A critical part of this conversation is a reconceptualization and reconfiguration of the concept of religion in its colonial and imperial forms. Life Under the Baobab Tree examines how Africana peoples understand their corporate experiences of the divine not as “religion” apart from its intimate connections to social realities of communal health, economics, culture, politics, environment, violence, war, and dynamic community belonging. To that end Afro-Pessimistic formulations of life placed in dialogic relation Afro-Optimism. Both realities constitute life under the Baobab tree and represent the sturdiness and variation that anchors the deep ruptures that have affected Africana life and the creative responses. The metaphor and substance of the tree resists reductionist, essentialist, and assured conclusions about the nature of diasporic lived experiences, both within the continent of Africa and in the African Diaspora.

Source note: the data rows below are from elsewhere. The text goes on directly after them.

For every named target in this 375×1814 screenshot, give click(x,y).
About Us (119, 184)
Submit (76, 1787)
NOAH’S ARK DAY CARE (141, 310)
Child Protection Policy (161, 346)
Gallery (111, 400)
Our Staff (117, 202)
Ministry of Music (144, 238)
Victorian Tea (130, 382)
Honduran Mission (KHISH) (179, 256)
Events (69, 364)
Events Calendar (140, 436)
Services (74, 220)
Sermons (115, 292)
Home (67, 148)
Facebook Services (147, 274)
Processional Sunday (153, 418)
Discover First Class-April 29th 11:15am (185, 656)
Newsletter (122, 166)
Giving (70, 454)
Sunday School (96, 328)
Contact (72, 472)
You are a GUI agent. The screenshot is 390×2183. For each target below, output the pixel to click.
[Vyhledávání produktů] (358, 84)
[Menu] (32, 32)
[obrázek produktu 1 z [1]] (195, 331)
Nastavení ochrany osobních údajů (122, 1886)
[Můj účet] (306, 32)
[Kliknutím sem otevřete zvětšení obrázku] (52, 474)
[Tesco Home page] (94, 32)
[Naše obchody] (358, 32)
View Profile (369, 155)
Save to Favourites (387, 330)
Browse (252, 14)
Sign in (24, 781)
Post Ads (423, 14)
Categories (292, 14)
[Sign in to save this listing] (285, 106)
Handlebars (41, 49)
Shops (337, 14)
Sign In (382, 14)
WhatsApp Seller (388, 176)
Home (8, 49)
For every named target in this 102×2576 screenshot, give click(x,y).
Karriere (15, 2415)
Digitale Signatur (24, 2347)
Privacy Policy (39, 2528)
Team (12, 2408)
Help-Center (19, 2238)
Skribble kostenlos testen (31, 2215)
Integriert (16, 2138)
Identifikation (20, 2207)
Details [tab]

CONTRIBUTORS: Yountae An, Desmond Coleman, Salim Faraji, Rachel Harding, Catherine Keller, Minenhle Khumalo, Pamela Mordecai, Aliou Cissé Niang, Kenneth Ngwa, Hugh Page Jr., Arthur Pressley, Paige Rawson, Adegbite Shola, Althea Spencer-Miller, Nimi Wariboko, Sharon Williams

KENNETH N. NGWA is Professor of Hebrew Bible and Director of the Religion and Global Health Forum at Drew Theological School. He is the author of Let My People Live: An Africana Reading of Exodus

ALIOU CISSÉ NIANG is Associate Professor of Biblical Interpretation–New Testament at Union Theological Seminary in New York. His books include A Poetics of Postcolonial Biblical Criticism: God, Human-Nature Relationship, and Negritude

ARTHUR PRESSLEY is a clinical psychologist and Associate Professor of Psychology and Religion at Drew Theological School. His clinical practice is in the areas of childhood trauma, medical psychology, psychological testing, and psychotherapy with adults and children.